Tanya Bullock's latest Blackbird novel, Homecoming, will be released in April. I sat down with her to find out a bit more about this exciting new release, quite possibly the strangest love story ever told...

 

In the book, the thoughts and feelings of Rosie and Tom are portrayed in a very poignant way - the confusion at their situation and their desire for independence and autonomy. How were you able to depict this in such an insightful manner? Are the experiences of Rosie and Tom based on anyone you know in real life?
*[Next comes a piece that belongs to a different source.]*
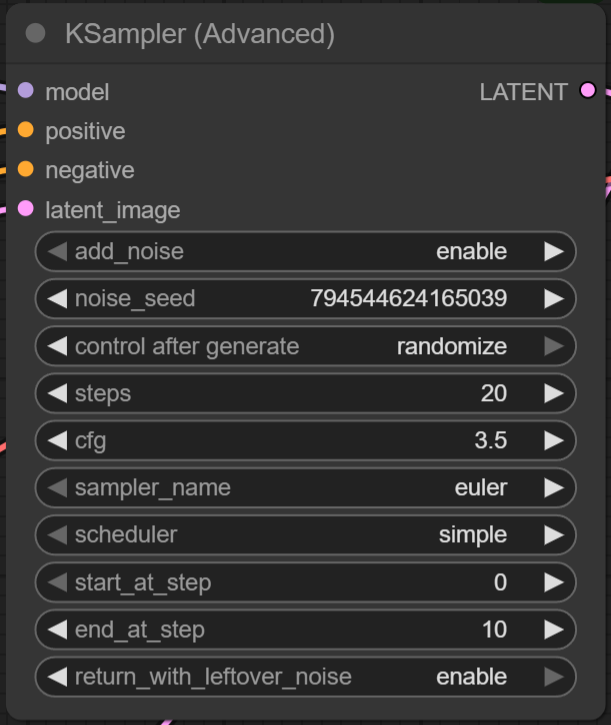The height and width of the screenshot is (725, 611).
Task: Collapse node using the gray title dot
Action: click(x=36, y=34)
Firstly, thank you for the compliment! It’s always very rewarding to be told that I’ve effectively conveyed a deep human emotion or a complex situation. I think most people nowadays know of or have known someone with dementia. For me, it was my maternal grandfather. He was a French politician and diplomat and one of the first French Commissioners of the European Coal and Steel Community after World War II. As you can imagine, he was a pretty awe-inspiring figure! As a young child, I don’t think I ever plucked up the courage to speak more than two words to him and, to be honest, he was always preoccupied with his work and his huge entourage.

 

It wasn’t until I reached adulthood that I really got to know him. In my early twenties, I lived for a year in the South of France and he and my grandmother made a concerted effort to spend time with me. My grandfather and I discovered that we had a mutual love of French literature and spent many hours discussing the merits of Flaubert, Balzac and Maupassant. During our conversations, I was gobsmacked to learn that he’d been active in the French Resistance and was both heartbroken and inspired by his personal wartime stories.

 

In my late twenties my grandmother passed away and afterwards, I frequently travelled to France with my mother to spend time with my grandfather. Again, we would spend hours talking, but our conversations were very different this time. My grandfather no longer knew me; he thought I was his mother, or his wife, or the cleaner. He would constantly ask me who I was and when I told him, he would always laugh. How could I be his granddaughter? A mature woman of almost thirty, when he himself was only forty-five? Forty-five. He was always forty-five! Many of these later conversations with my grandfather have found their way into Homecoming and I think some of my own personal grief too. He was a great man; by no means perfect, but during his lifetime he achieved so much and was admired and respected...revered even. Unfortunately, dementia robbed him of the memory of who he had been and of the full life he had led. With Homecoming, this sense of regret is always present, but I also wanted to give my central characters a second chance at happiness, romance and passion...in memory of my grandfather and others like him.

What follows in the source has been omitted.